OXFORD — A special exhibit at the University of Mississippi explores the motives, pressures and fears that shaped Americans’ responses to Nazism, war and genocide in Europe during the 1930s and ‘40s.
“Americans and the Holocaust,” a traveling exhibition from the U.S. Holocaust Memorial Museum, is on display at the university’s J.D. Williams Library through Jan. 14. The library is among 50 U.S. libraries hosting the exhibit.
The touring display — based on a special exhibition of the same name at the museum in Washington, D.C. — began traveling to U.S. libraries in 2020. It arrived in Oxford on Dec. 1, 2021.
Cecelia Parks, research and instruction librarian and assistant professor at the university, said being selected to host the exhibition is significant because there are not many opportunities for people in north Mississippi to engage with cultural programming related to the Holocaust.

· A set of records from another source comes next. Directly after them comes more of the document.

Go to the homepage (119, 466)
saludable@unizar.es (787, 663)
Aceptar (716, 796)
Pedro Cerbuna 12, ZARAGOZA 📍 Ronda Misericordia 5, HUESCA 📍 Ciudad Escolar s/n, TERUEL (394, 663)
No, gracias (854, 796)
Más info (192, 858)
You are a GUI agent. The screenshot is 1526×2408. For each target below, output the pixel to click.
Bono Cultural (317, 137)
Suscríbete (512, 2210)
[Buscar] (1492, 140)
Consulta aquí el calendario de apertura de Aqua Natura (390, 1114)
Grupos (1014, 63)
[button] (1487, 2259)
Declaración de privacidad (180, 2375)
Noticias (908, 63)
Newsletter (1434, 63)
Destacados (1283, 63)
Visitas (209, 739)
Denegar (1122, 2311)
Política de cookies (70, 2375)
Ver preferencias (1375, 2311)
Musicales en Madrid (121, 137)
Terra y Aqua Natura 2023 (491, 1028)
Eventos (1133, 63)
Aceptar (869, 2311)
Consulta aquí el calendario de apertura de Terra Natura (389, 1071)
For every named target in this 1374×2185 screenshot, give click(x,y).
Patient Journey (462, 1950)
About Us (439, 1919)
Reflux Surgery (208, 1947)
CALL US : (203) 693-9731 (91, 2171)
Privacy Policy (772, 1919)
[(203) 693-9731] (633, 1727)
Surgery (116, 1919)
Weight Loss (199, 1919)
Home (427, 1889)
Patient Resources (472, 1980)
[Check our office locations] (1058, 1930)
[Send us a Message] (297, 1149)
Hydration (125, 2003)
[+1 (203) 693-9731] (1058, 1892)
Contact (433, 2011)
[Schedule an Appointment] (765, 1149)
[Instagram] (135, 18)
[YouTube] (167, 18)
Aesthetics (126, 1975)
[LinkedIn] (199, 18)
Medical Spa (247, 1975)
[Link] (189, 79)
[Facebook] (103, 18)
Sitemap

The exhibition explores the many factors — including the Great Depression, isolationism, xenophobia, racism and antisemitism — that influenced decisions made by the U.S. government, news media, organizations and individuals as they responded to Nazism.
“It challenges visitors to consider the responsibilities and obstacles faced by individuals — from President Franklin Delano Roosevelt to ordinary Americans — who made difficult choices, sought to effect change and, in a few cases, took significant risks to help victims of Nazism even as rescue never became a federal priority,” a university press release reads.